Town awards $98K contract for plaza around Mackay Horse statue in Gerry Pond Park

Janelle Clausen
The Town of North Hempstead $98,000 contract to Woodstock Construction Group for the construction of a plaza around the Mackay Horse Statue at Gerry Pond Park in Roslyn. (File photo)

The North Hempstead Town Board awarded a $98,000 contract to Woodstock Construction Group for the construction of a plaza around the Mackay Horse Statue at Gerry Pond Park in Roslyn last week, with construction likely to start in a few months.

“We are pleased to break ground on construction this summer,” Town Supervisor Judi Bosworth said. “The new plans will help beautify the area by creating a plaza as well as adding landscaping and historical markers.”

The Mackay Horse Statue in Gerry Pond Park is one of two statues of its kind and dates back to at least the early 1900s.

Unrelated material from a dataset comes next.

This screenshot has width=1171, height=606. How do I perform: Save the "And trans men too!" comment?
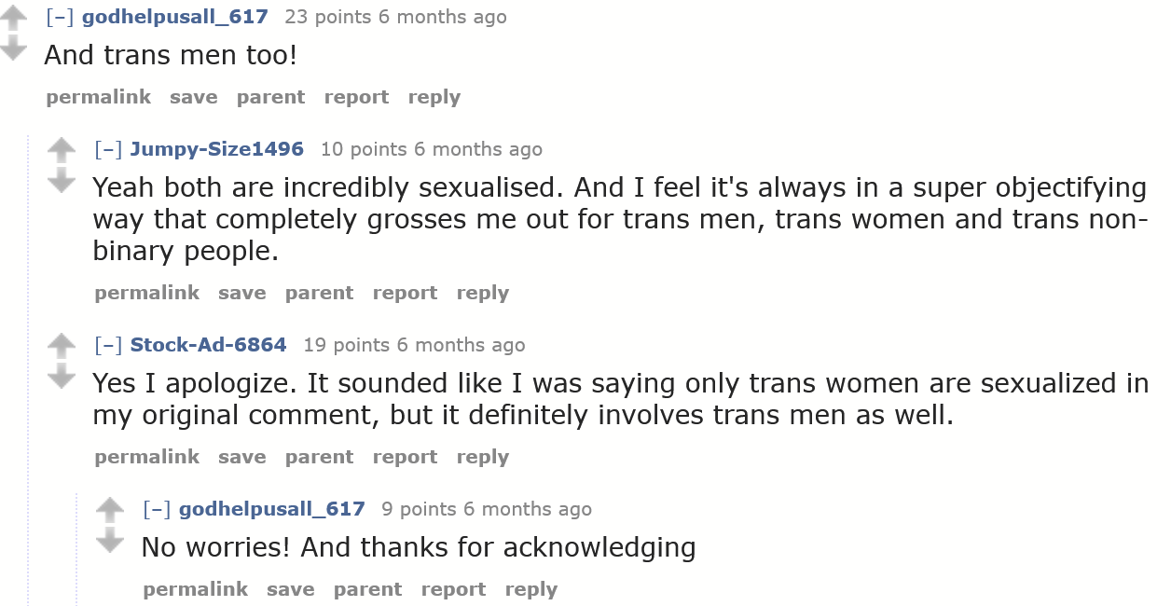[194, 97]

It was one of two statues in Clarence and Katherine Mackay’s 648-acre Gold Coast-era Harbor Hill estate.

After the property was dismantled, the one in Gerry Pond Park was in the backyard of East Hills residents Bruce and Melissa Shulman until they donated it to the Town of North Hempstead in 2010.

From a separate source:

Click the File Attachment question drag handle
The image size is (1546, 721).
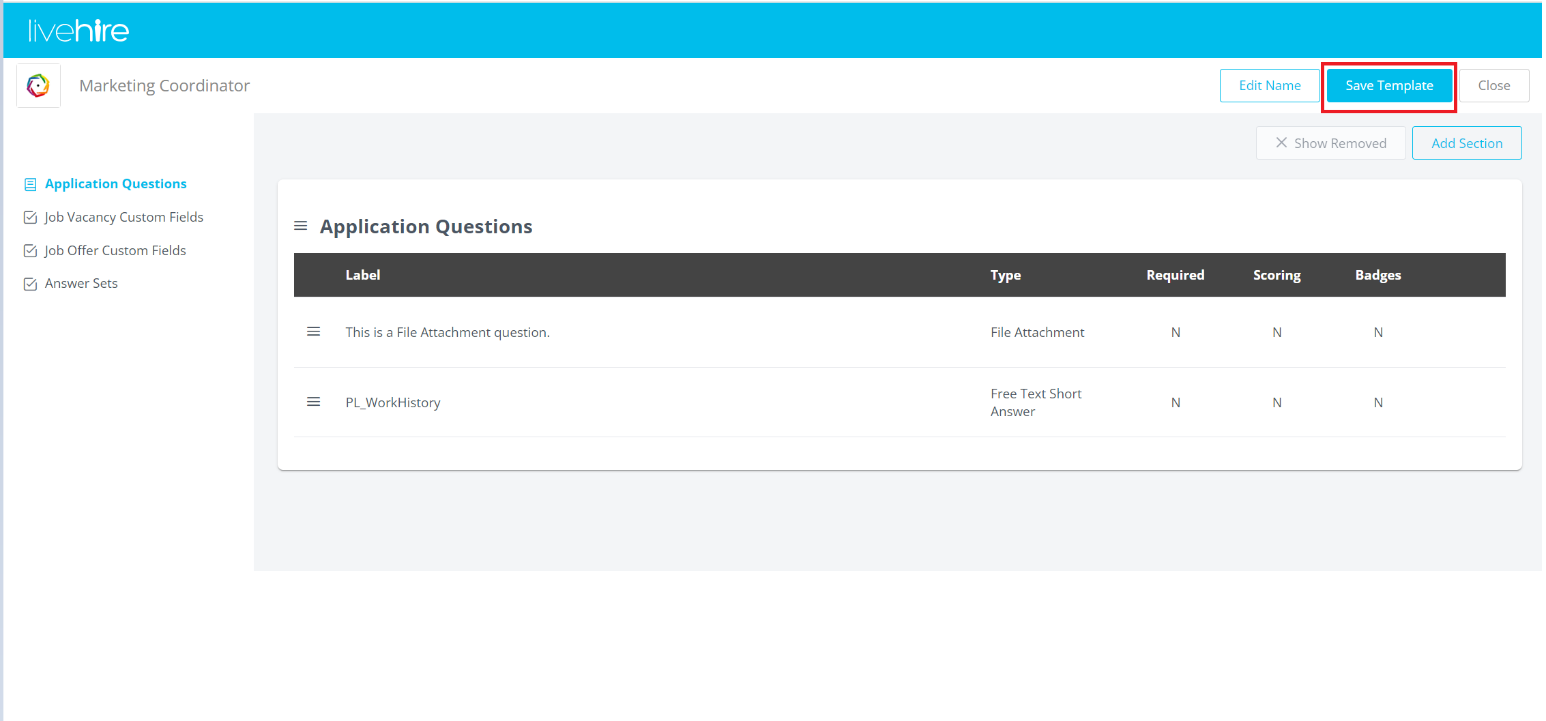click(x=313, y=332)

North Shore Monuments is in possession of the other Mackay horse statue, which had been donated to Roslyn High School but removed from campus grounds for safety reasons in 2012.

North Shore Monuments is currently working on restoring the statue at the high school, following its successful restoration of the Horse Tamer statue in Gerry Pond Park.

The Friends of the Horse Tamer group, which consists of residents advocating for the statue, had banded together to preserve the historic monuments.

Andrea Rubin, a public relations assistant at Roslyn High School, previously said the statue had become a symbol of the high school – whose restoration is now being modeled on the one in Gerry Pond Park.

“The restoration is complex and painstaking, and includes sculpting several parts of the statue that were lost to vandalism and the weather over the years,” Rubin said previously. “The beautifully restored Horse Tamer in Gerry Park provides an excellent model of how the high school’s Horse Tamer will appear when completely restored.”

In other Town Board business related to Gerry Pond Park, the town accepted a $1,100 donation from Donna Berardi and the Zibner family to buy a commemorative bench at the park for Jay Zibner.